I look back now and see a dusty and crumbling institution that relentlessly jammed its blood funnel into anything that smelled like youth and relevance, guzzling down the social capital of bright young things made to believe we were the lucky ones.
I have had some incredible jobs. I have worked with and for some amazing people. I’ve done things I’m immensely proud of. I don’t own any of it. I had no control over the marketing of my book, I have no control over the future of the popular podcast I created, I have no control over how many layers of paywall go up in front of articles I wrote to help people navigate herpes or PTSD or making their own bath bombs.
I promise this newsletter won’t be full of self-indulgent reflections on Why I Left Media. Honestly, I don’t intend to ever bring it up again. This newsletter is going to be what you’d expect Rachel Feltman’s newsletter to be: Mostly weird facts, sometimes about sex, often about science, usually about history. I might share some particularly cool or unusual bit of science-adjacent news I’ve heard. I might update you on podcast goings-on or talk about the process of writing my next book or give you a little pep talk on healing from trauma. I’ll recommend things I’ve enjoyed reading and watching and listening to. I’ll share old work of mine that I’m revisiting. I’ll remind you that you can hire me to do editorial consulting for your brand. I’ll keep promising I’m going to share some of my fiction writing soon.

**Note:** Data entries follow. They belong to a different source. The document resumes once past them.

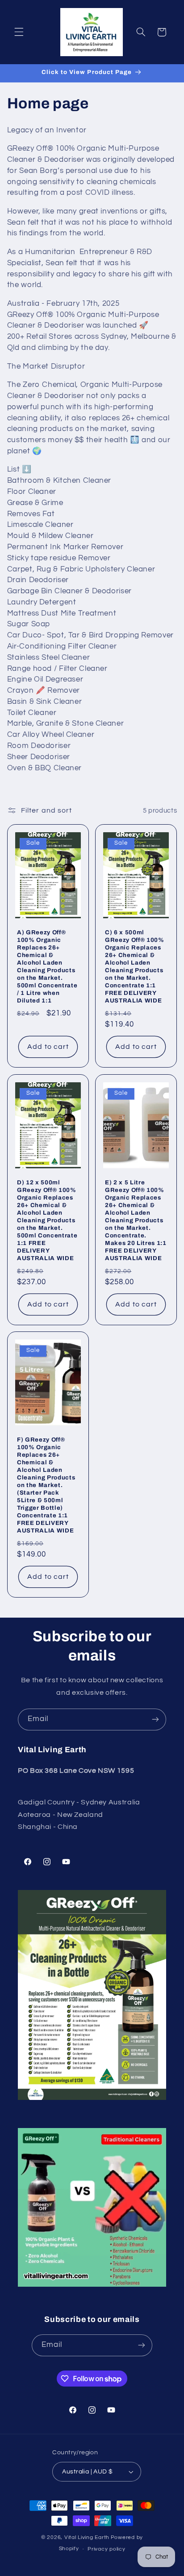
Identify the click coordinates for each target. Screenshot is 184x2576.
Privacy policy (106, 2549)
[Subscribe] (155, 1719)
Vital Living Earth (86, 2537)
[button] (18, 32)
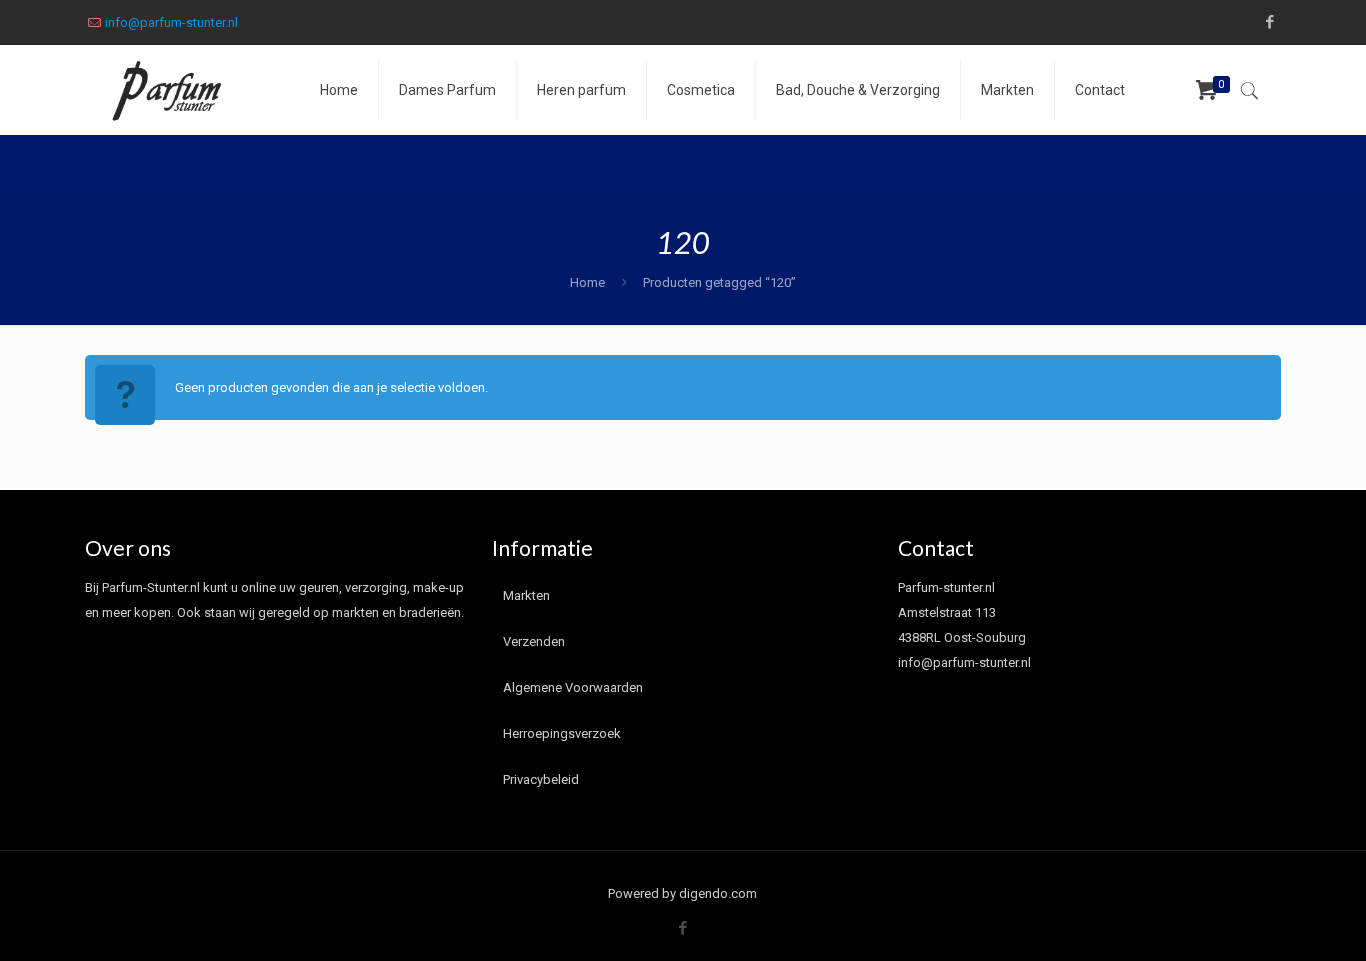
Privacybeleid (541, 779)
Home (587, 282)
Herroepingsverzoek (562, 733)
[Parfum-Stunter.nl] (187, 90)
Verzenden (534, 641)
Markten (526, 595)
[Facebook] (1270, 22)
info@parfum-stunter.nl (171, 22)
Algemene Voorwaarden (573, 687)
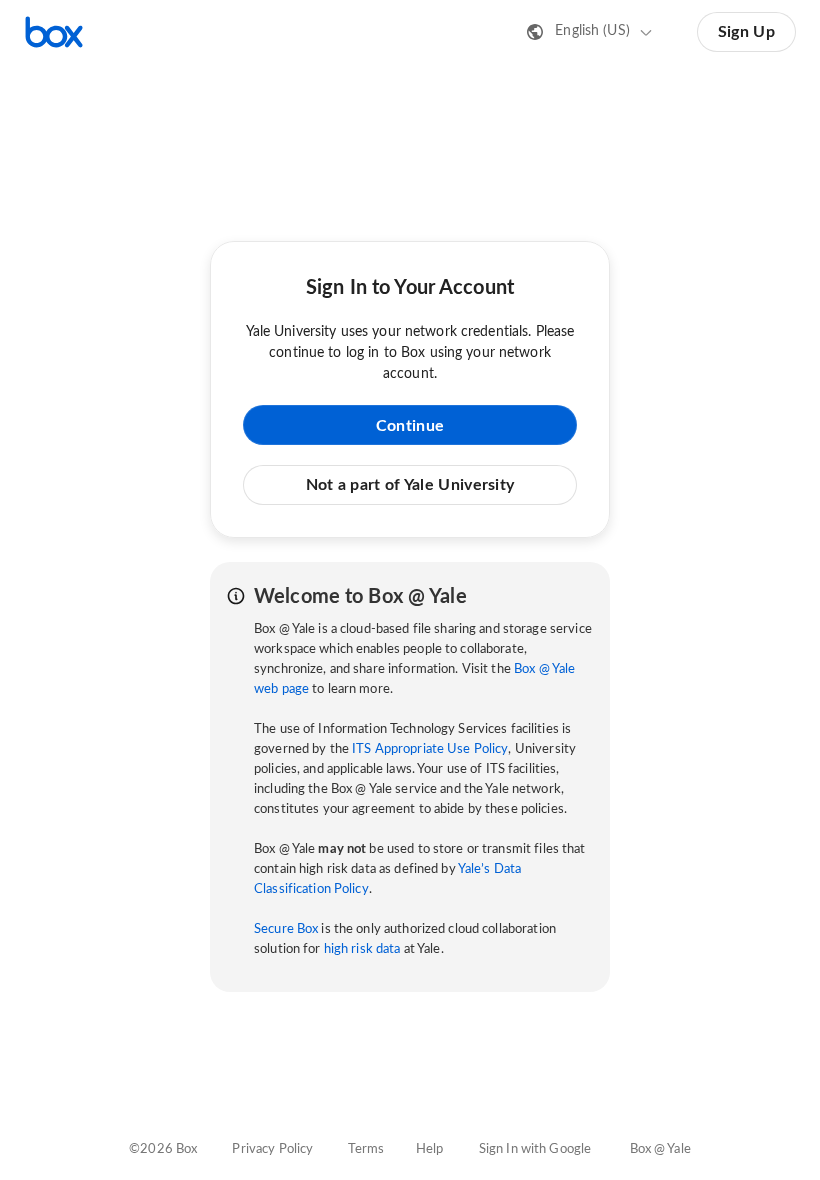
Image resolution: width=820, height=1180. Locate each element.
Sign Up (746, 32)
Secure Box (286, 929)
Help (430, 1149)
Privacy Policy (272, 1149)
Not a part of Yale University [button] (410, 485)
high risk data (362, 949)
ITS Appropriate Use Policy (430, 749)
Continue (410, 426)
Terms (366, 1149)
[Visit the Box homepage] (54, 32)
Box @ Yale (660, 1149)
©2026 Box (163, 1149)
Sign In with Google (535, 1149)
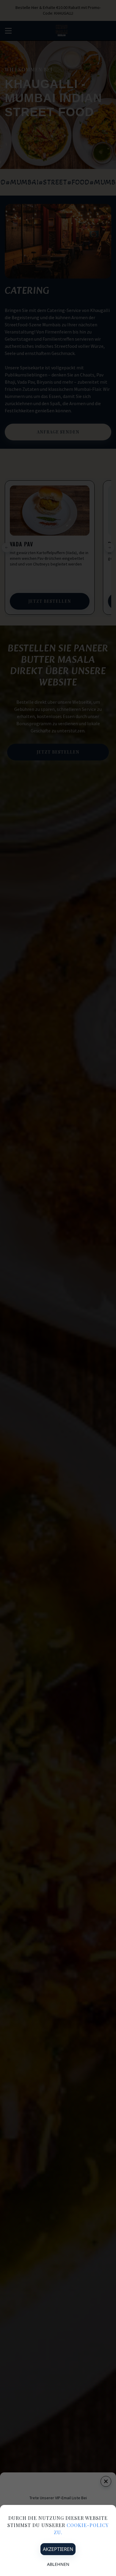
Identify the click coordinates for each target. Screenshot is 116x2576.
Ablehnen (58, 2564)
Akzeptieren (58, 2549)
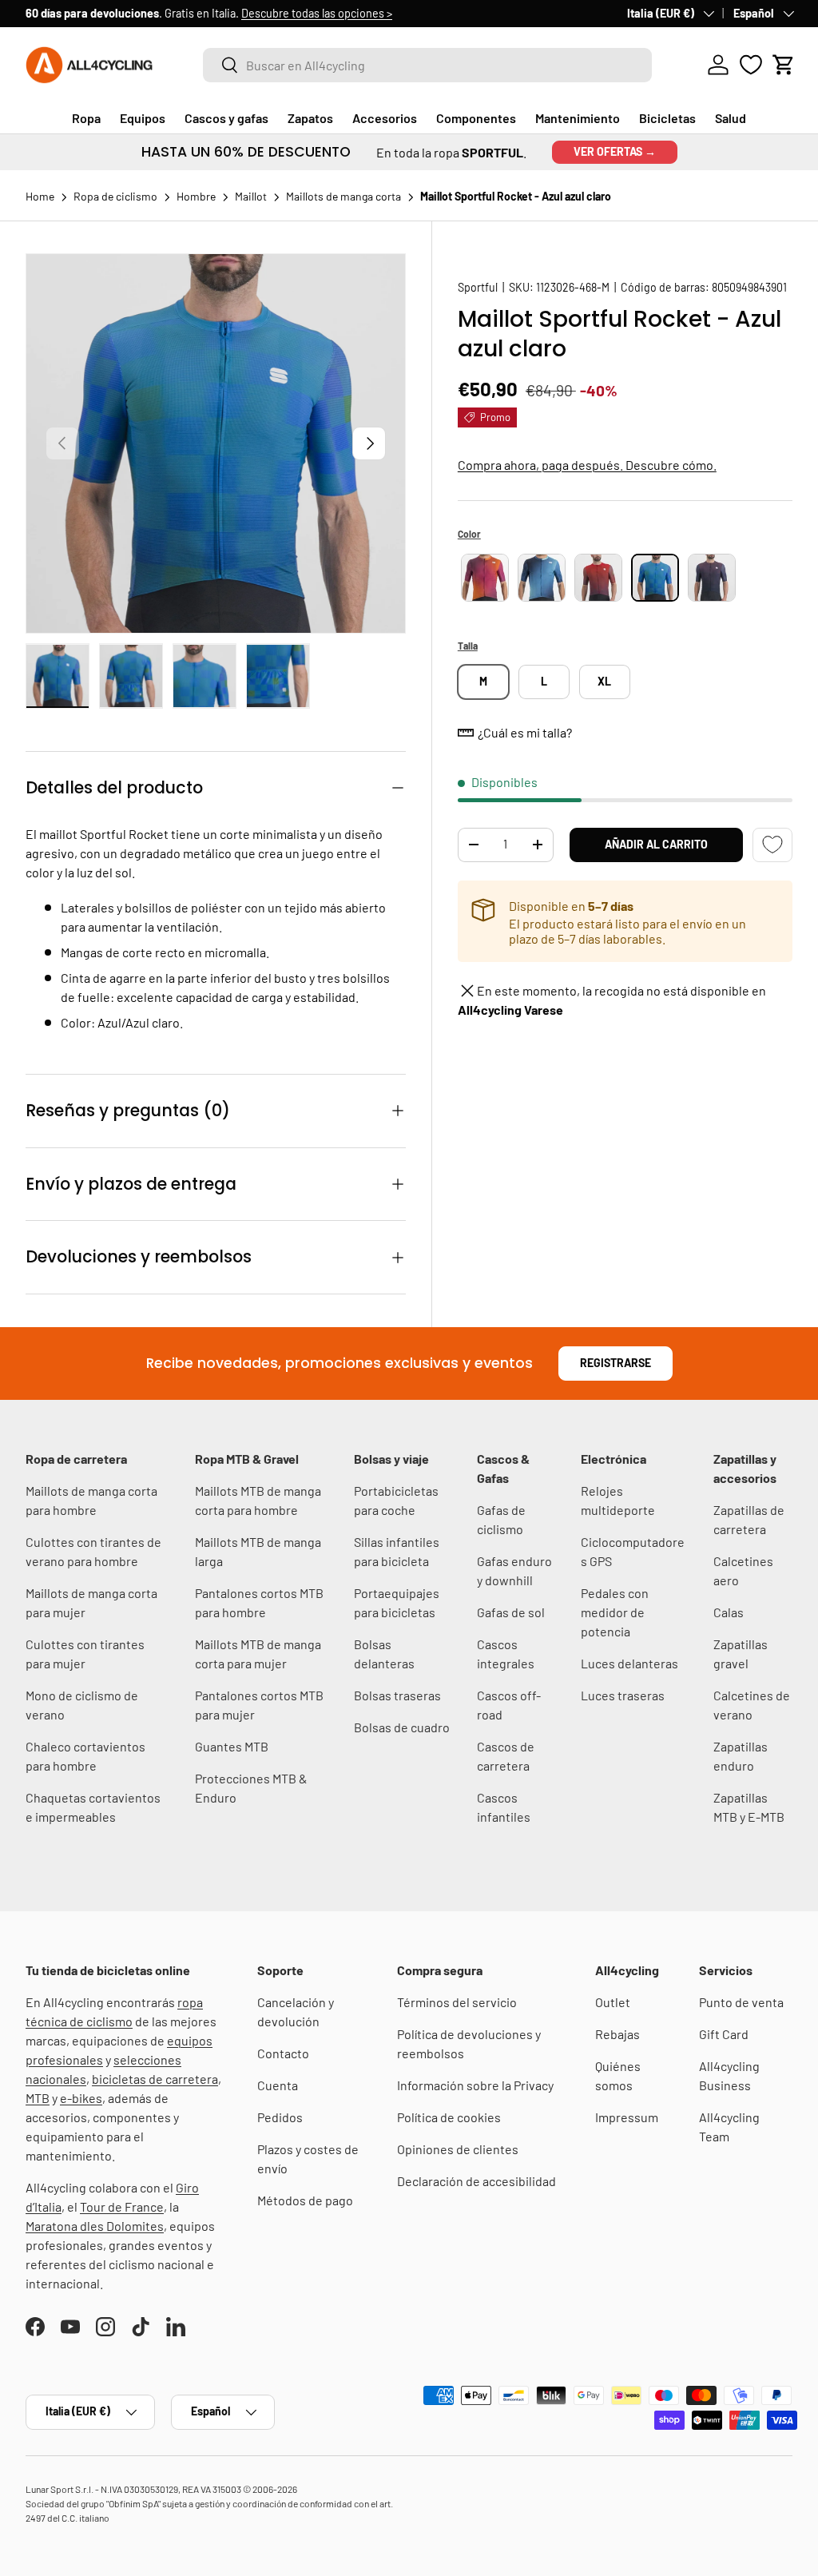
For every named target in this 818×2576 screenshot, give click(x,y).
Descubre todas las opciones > (316, 13)
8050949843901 (749, 287)
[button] (783, 64)
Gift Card (724, 2033)
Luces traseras (623, 1695)
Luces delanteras (629, 1663)
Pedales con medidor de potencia (615, 1612)
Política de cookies (449, 2117)
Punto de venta (741, 2002)
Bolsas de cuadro (402, 1727)
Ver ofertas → (615, 151)
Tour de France (122, 2206)
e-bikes (81, 2097)
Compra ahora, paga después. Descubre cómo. (587, 464)
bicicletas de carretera (155, 2078)
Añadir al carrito (656, 844)
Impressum (626, 2117)
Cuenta (277, 2085)
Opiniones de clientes (457, 2149)
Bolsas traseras (397, 1695)
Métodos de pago (305, 2200)
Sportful (478, 287)
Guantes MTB (231, 1746)
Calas (728, 1612)
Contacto (283, 2053)
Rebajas (617, 2033)
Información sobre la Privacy (475, 2085)
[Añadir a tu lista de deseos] (772, 845)
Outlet (612, 2002)
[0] (751, 64)
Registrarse (615, 1362)
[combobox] (427, 65)
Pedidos (280, 2117)
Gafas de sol (511, 1612)
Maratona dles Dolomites (95, 2225)
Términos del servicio (457, 2002)
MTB (38, 2097)
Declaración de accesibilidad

I’ll try and fail not to opine.
But this newsletter will not be a perfectly honed brand-building tool designed to make me more marketable to a publisher or to drive traffic to something or other. This newsletter will be an exercise in believing that it wasn’t the platform. I have spent the last decade proving to newsrooms that people enjoy my work and value what I have to say. I intend to spend the next decade proving it to myself.